What belongs in a performance test report?
A performance test report is the set of metrics a load test produces to describe how a system behaved while many simulated users hit it at once. A useful report answers three questions, in order: did the system keep up, how slow was it really, and what did the people using it actually experience?
Not every counter a tool emits earns a place. A metric belongs in the report when it does four things:
- Drives a decision. Reading it changes what you ship or fix.
- Reflects the user, not just the server. A fast backend can still render a slow page.
- Survives aggregation. It holds up read as a distribution or per page, not flattened into one average.
- Compares across runs. This build can be measured against the last.
Those tests map to a known framework. Google’s site reliability team groups monitoring into four golden signals: latency, traffic, errors, and saturation. Measured from the browser and the load generator, this report covers the first three directly. Saturation, how full the server’s CPU, memory, and connection pools are, is read from your own infrastructure or APM beside the test, not from the browser. We flag where it fits and keep the list to what the test itself can see. For how this differs from sending raw requests, see real-browser load testing.

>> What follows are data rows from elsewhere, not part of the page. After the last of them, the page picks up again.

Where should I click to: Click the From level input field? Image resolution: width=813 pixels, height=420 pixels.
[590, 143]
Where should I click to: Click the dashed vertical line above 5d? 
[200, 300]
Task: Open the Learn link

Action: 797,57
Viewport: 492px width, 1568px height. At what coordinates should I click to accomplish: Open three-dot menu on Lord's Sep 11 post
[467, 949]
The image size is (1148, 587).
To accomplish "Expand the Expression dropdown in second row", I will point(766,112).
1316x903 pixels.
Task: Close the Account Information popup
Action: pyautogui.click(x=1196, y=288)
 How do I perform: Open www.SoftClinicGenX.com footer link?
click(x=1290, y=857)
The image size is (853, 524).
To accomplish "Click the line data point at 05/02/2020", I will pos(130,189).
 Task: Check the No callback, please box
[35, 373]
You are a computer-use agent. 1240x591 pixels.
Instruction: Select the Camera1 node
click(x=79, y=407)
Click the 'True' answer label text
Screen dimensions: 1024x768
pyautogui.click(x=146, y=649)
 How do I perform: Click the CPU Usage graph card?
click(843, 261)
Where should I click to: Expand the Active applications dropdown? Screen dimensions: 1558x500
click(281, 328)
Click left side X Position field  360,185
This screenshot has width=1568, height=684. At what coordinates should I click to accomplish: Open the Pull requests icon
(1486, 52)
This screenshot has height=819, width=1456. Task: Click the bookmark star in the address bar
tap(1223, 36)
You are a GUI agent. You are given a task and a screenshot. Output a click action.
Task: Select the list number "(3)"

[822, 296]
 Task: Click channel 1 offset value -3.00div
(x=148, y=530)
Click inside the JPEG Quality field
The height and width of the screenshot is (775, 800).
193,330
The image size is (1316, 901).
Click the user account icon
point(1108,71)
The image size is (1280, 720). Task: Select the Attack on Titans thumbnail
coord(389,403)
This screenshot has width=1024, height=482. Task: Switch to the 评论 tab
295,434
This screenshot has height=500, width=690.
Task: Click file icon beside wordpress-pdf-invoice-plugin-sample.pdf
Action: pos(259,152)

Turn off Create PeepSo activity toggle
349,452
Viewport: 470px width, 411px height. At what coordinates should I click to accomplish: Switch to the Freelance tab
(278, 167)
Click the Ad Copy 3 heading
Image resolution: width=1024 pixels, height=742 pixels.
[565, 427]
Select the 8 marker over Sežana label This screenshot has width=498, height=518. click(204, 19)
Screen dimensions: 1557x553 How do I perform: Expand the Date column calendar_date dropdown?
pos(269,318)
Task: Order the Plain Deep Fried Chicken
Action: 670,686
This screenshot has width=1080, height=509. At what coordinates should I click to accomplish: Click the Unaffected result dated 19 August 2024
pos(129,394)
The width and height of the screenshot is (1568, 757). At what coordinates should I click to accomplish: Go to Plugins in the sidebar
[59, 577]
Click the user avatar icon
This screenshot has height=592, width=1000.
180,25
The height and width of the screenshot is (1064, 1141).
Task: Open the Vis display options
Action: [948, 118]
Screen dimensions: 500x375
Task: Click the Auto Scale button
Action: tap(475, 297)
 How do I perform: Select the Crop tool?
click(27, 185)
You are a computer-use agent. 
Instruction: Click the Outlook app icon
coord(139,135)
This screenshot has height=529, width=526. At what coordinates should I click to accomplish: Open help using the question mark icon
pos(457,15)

Why the right metrics matter
The right metrics matter because page speed maps to money, and the wrong metrics hide the moment it slips. Performance is not a vanity concern; it moves conversion, bounce, and revenue, and a report built on the wrong numbers can read green while customers leave.
The size of the effect is well documented. A 2020 study by Deloitte for Google, Milliseconds Make Millions, found that improving mobile load speed by a tenth of a second lifted retail conversions by 8.4% and average order value by 9.2%. Portent’s 2022 analysis of more than 100 million page views found a site loading in one second converted business-to-business visitors at roughly three times the rate of one loading in five, with e-commerce conversion falling about 0.3% for every additional second.
Those gains live inside these metrics. A tenth of a second is the gap between a green and a red threshold; it hides inside a percentile or a Core Web Vital, never inside an average. Report the wrong numbers, and the regression that costs the conversion ships unseen.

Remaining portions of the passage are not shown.